江蘇塩城湿地珍禽国家級自然保護区の陳浩副主任は記者に、「東アジアから豪州に到る渡り鳥の移動ルートにおける重要な地域として、ここは渡り鳥に食料を提供するサービスエリアのようになっている。渡り鳥はここで換羽し、越冬し、食料を探し、繁殖する。毎年春・秋になると保護区を300万羽以上の渡り鳥が通過し、100万羽弱が保護区内で冬を越す」と説明した。
保護区中心エリアでは、物理的なフェンスを設置し、物理的に距離を隔てる河道を建設するといった保護措置のほか、監視カメラによる24時間の監視、ドローンによる海からの監視が行われている。
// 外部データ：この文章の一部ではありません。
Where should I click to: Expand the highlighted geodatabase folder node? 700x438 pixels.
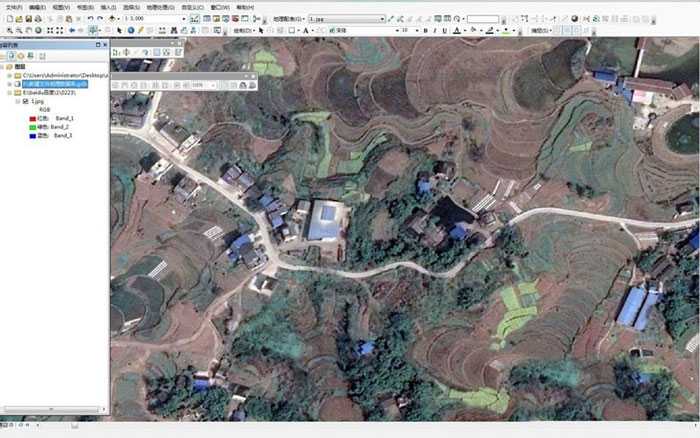point(8,84)
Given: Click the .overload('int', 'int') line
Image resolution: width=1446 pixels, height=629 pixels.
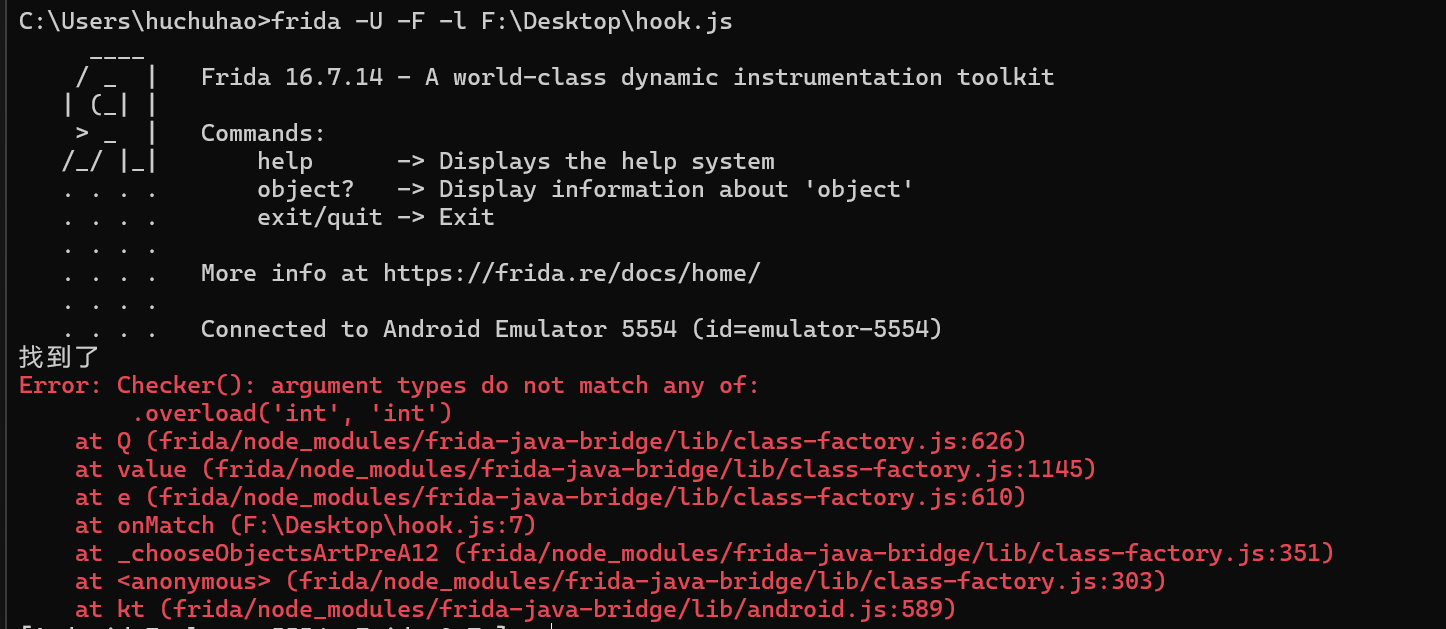Looking at the screenshot, I should pyautogui.click(x=292, y=413).
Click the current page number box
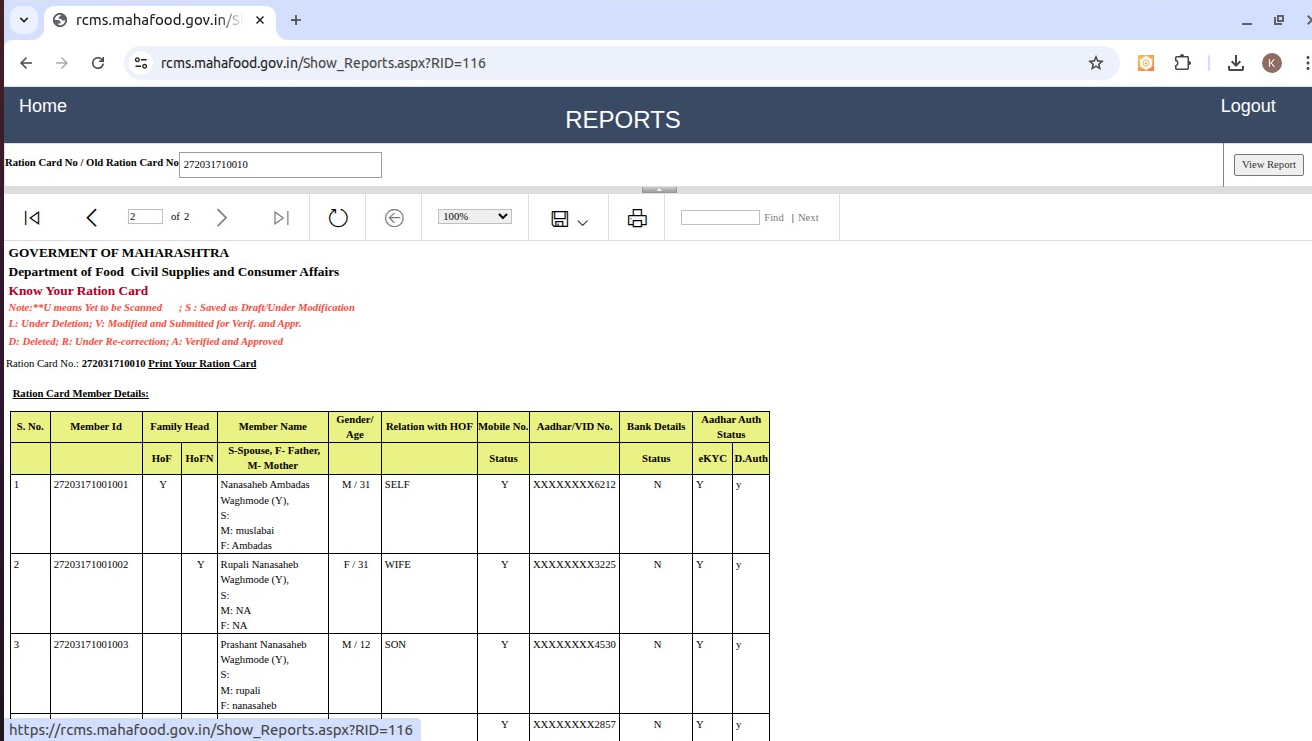 (x=145, y=217)
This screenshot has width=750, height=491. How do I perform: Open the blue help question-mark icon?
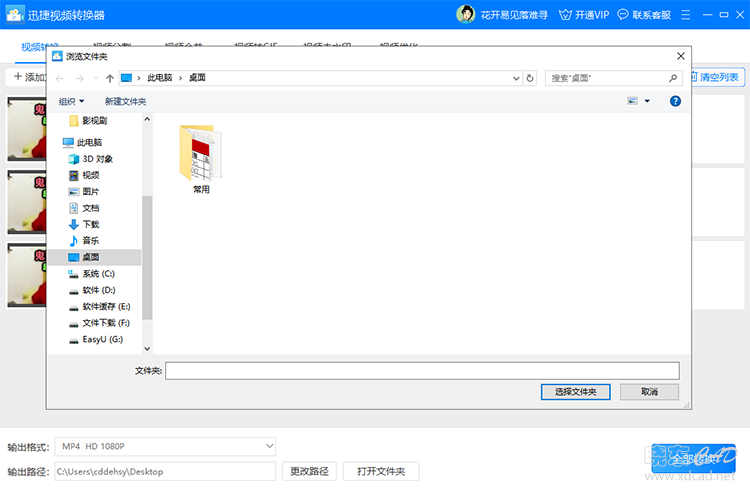pyautogui.click(x=675, y=101)
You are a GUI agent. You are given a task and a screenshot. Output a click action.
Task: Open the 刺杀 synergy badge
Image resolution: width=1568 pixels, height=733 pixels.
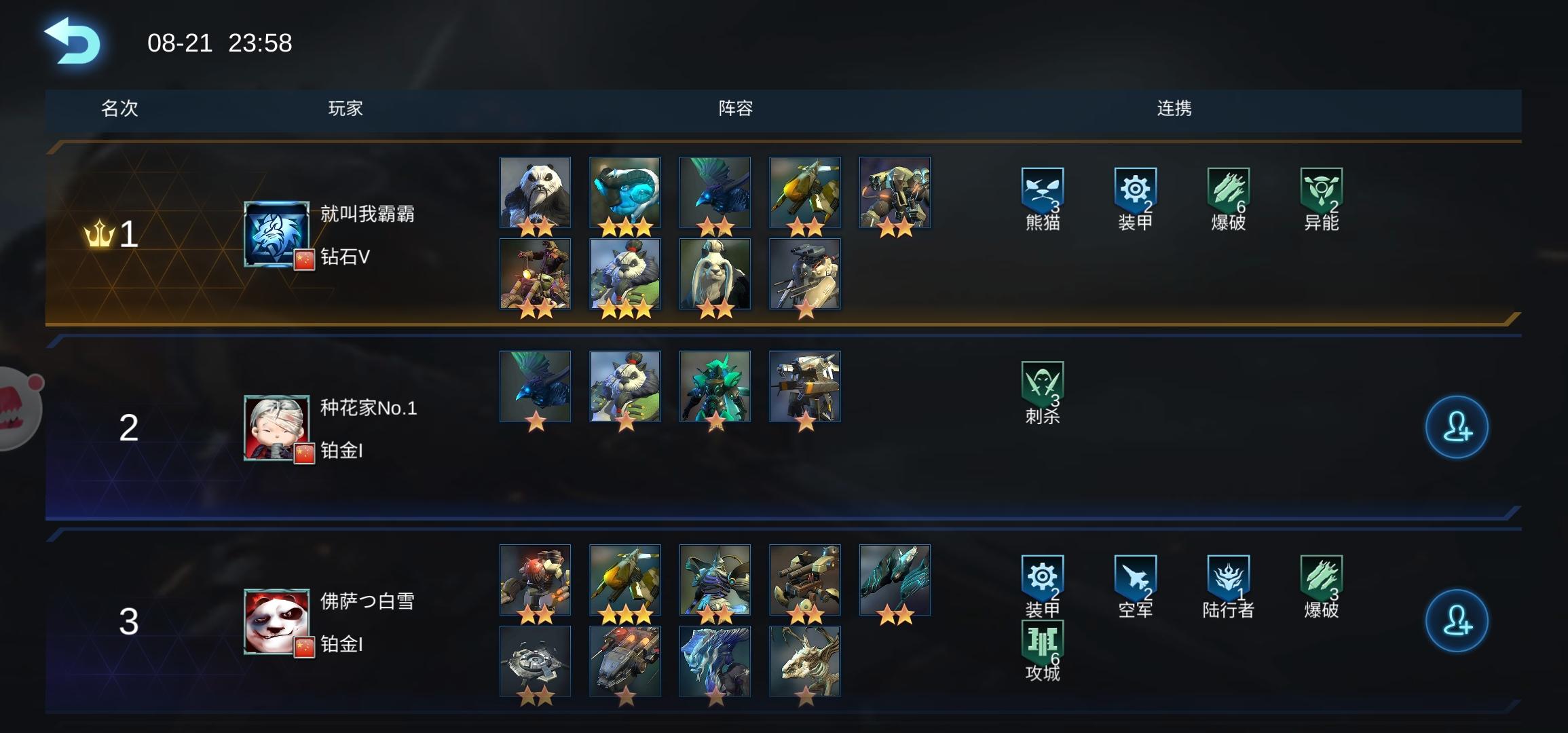pos(1042,394)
保護区付近の風力発電所が渡り鳥を妨げることを防止するため、保護区は鳥類観測レーダーを設置した。
渡り鳥は種類が多く、移動ルートが変化する。これは地域の生態環境を調べる自然の指標だ。黄海湿地は世界自然保護基金のレッドリストに入っている17種の生存を支える、世界的に珍しい渡り鳥のヘラシギやカラフトアオアシシギの生存地になっている。また中国のタンチョウヅルにとって最大の越冬地になっている。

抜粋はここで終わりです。